Get 50% off OpenAI requests with flexible latency:

const response = await client.chat.completions.create({
  model: "openai/gpt-4o",
  messages: [{ role: "user", content: "Hello!" }],
  service_tier: "flex",
});

Fallback Routing

Try multiple models in order. If one fails, the next is attempted:

const response = await client.chat.completions.create({
  model: "",
  models: [
    "anthropic/claude-sonnet-4-6",
    "openai/gpt-4o",
    "google/gemini-2.5-pro",
  ],
  route: "fallback",
  messages: [{ role: "user", content: "Hello" }],
});

Tool Calling

Works across all providers with a unified interface:

const response = await client.chat.completions.create({
  model: "anthropic/claude-sonnet-4-6",
  messages: [{ role: "user", content: "What's the weather in NYC?" }],
  tools: [
    {
      type: "function",
      function: {
        name: "get_weather",
        description: "Get current weather for a location",
        parameters: {
          type: "object",
          properties: {
            location: { type: "string" },
          },
          required: ["location"],
        },
      },
    },
  ],
  tool_choice: "auto",
});

if (response.choices[0].message.tool_calls) {
  for (const call of response.choices[0].message.tool_calls) {
    console.log(call.function.name, call.function.arguments);
  }
}

Structured Output

const response = await client.chat.completions.create({
  model: "openai/gpt-4o",
  messages: [{ role: "user", content: "List 3 colors" }],
  response_format: { type: "json_object" },
});

Batch Processing

Process many requests with native provider batch APIs or concurrent fallback.

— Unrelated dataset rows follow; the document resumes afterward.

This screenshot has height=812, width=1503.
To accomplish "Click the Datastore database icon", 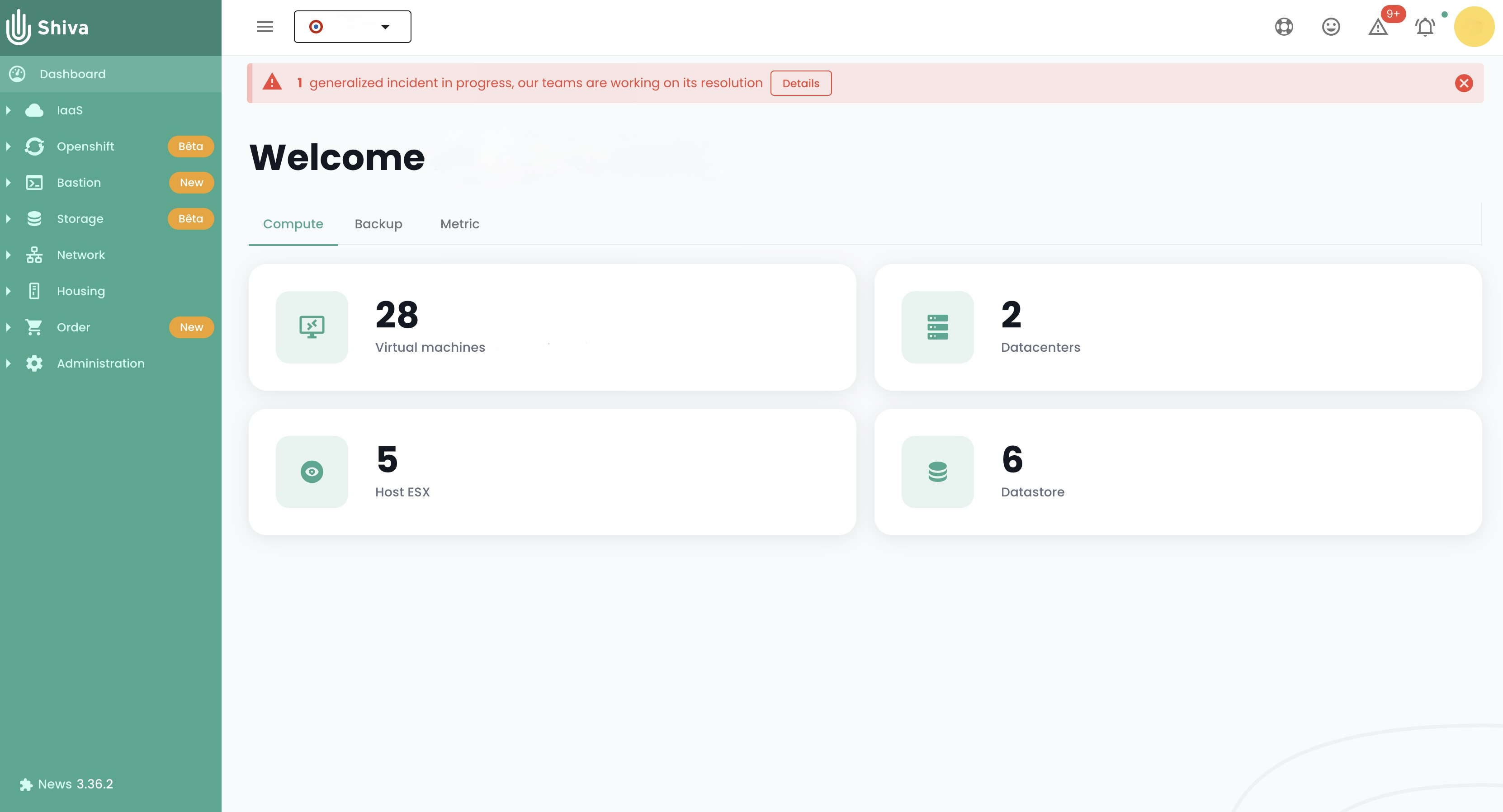I will [937, 472].
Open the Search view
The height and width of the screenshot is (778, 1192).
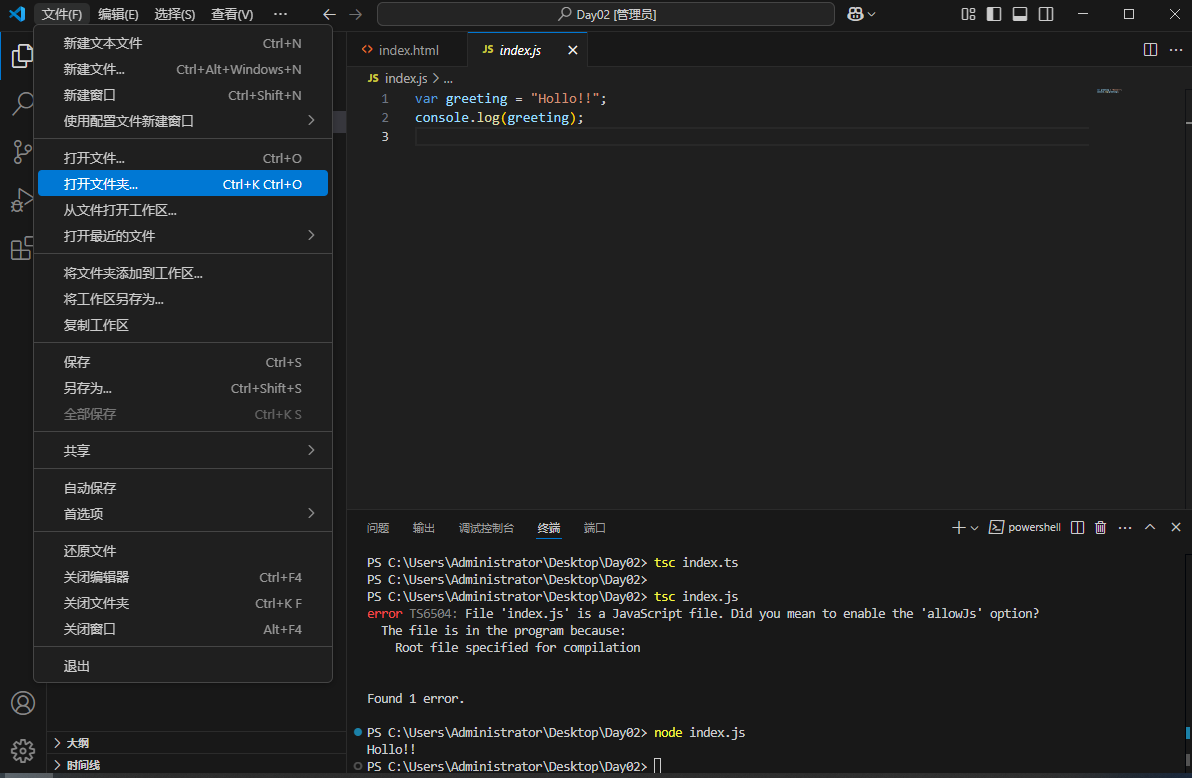pos(21,104)
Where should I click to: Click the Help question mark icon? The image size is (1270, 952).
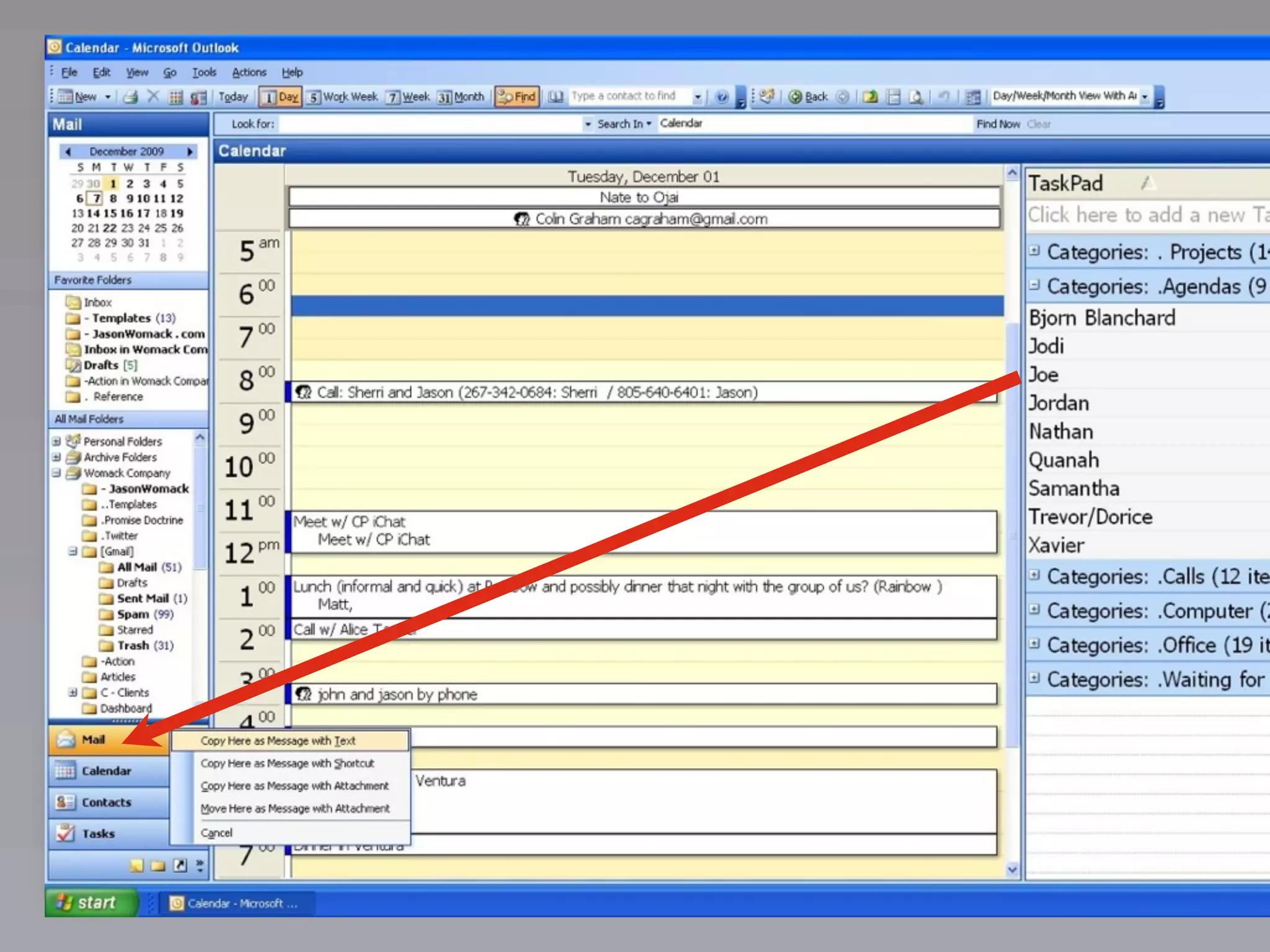click(x=721, y=97)

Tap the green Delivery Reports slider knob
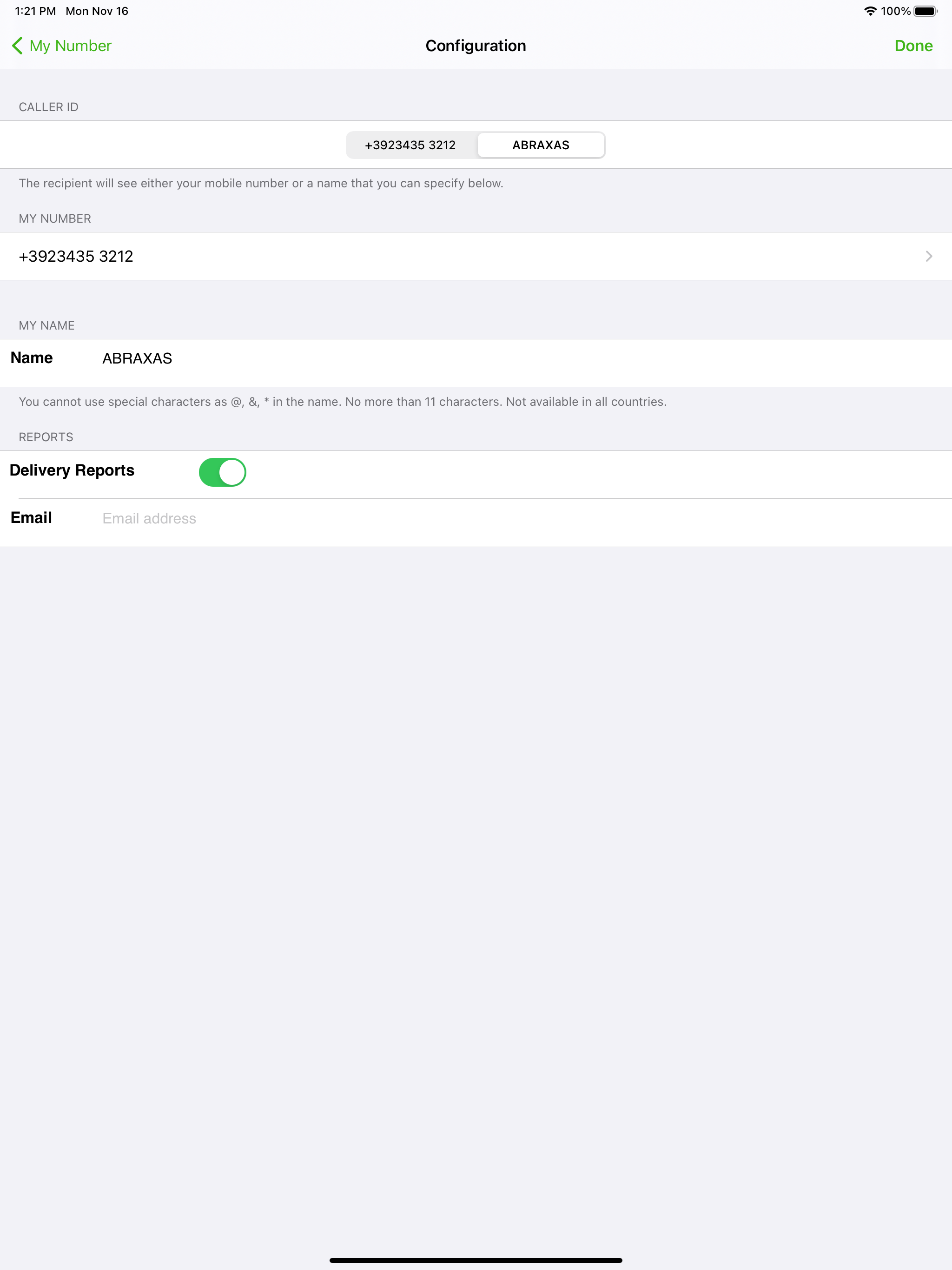point(231,471)
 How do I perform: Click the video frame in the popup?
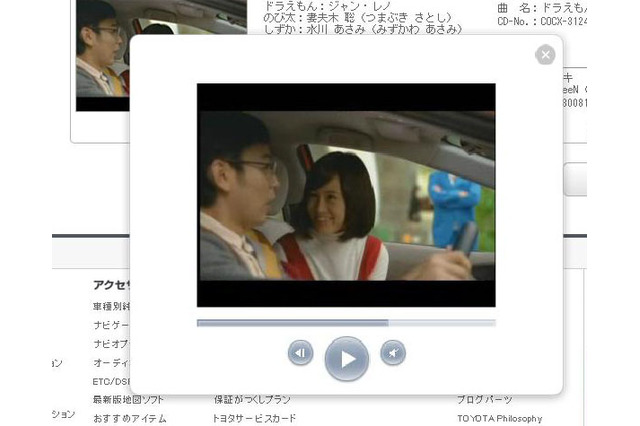pos(346,195)
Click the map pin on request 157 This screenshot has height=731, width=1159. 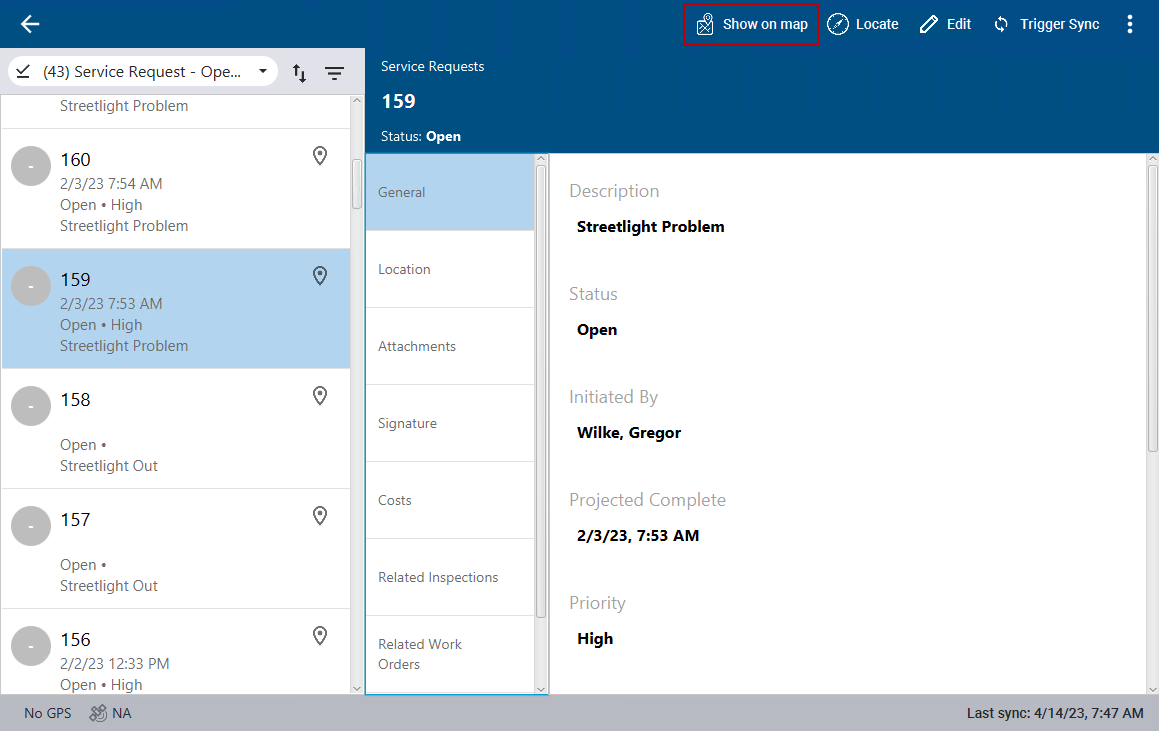[320, 516]
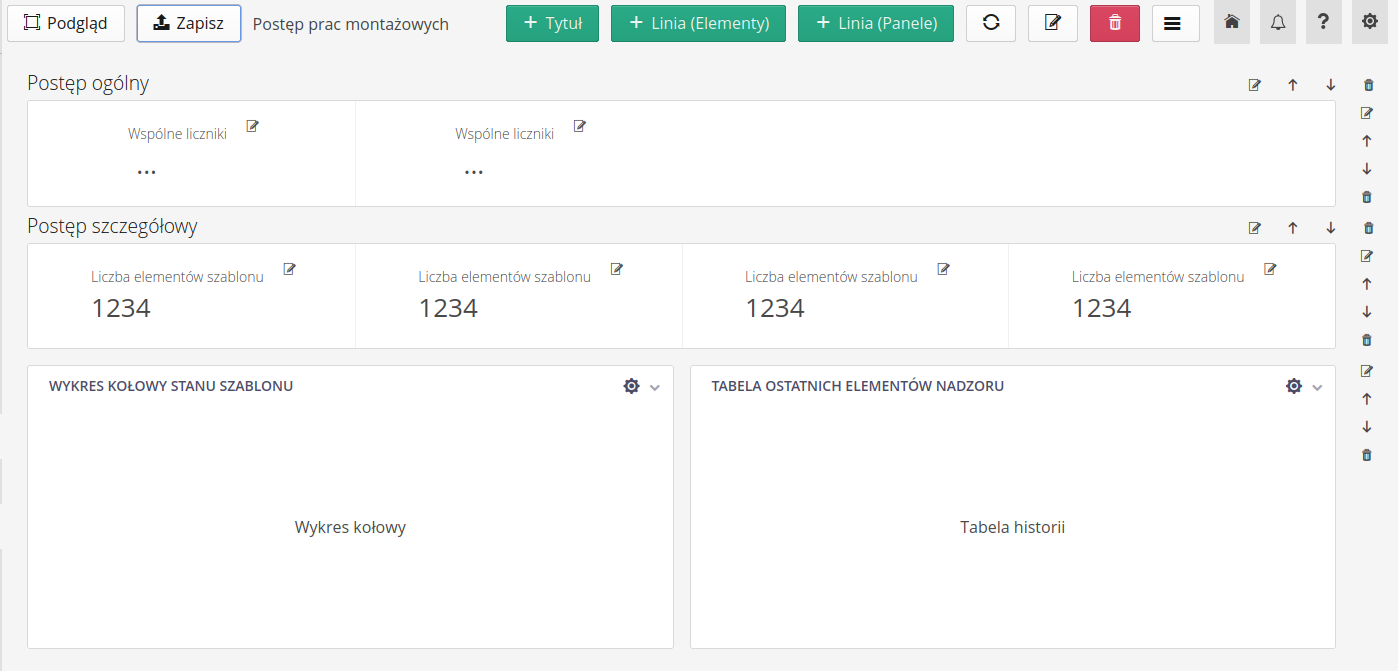1398x671 pixels.
Task: Add a new line with '+ Linia (Panele)'
Action: (x=875, y=23)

OpenAI, Anthropic, and Google batches are processed server-side — OpenAI at 50% cost, Anthropic with async processing for up to 10K requests, Google at 50% cost via batchGenerateContent. Other providers fall back to concurrent execution automatically.

Submit and wait

const results = await client.batches.createAndPoll({
  model: "openai/gpt-4o-mini",
  requests: [
    { custom_id: "req-1", messages: [{ role: "user", content: "Summarize AI" }] },
    { custom_id: "req-2", messages: [{ role: "user", content: "Summarize ML" }] },
    { custom_id: "req-3", messages: [{ role: "user", content: "Summarize NLP" }] },
  ],
});

for (const result of results.results) {
  console.log(result.custom_id, result.response?.choices[0].message.content);
}

Submit now, check later

Submit a batch and get back an ID immediately — no need to keep the process running for native batches (OpenAI, Anthropic, Google):

// Submit and get the batch ID
const batch = await client.batches.create({
  model: "anthropic/claude-haiku-4-5",
  requests: [
    { custom_id: "req-1", messages: [{ role: "user", content: "Summarize AI" }] },
    { custom_id: "req-2", messages: [{ role: "user", content: "Summarize ML" }] },
  ],
});
console.log(batch.id); // "batch-abc123"
console.log(batch.batch_mode); // "native" or "concurrent"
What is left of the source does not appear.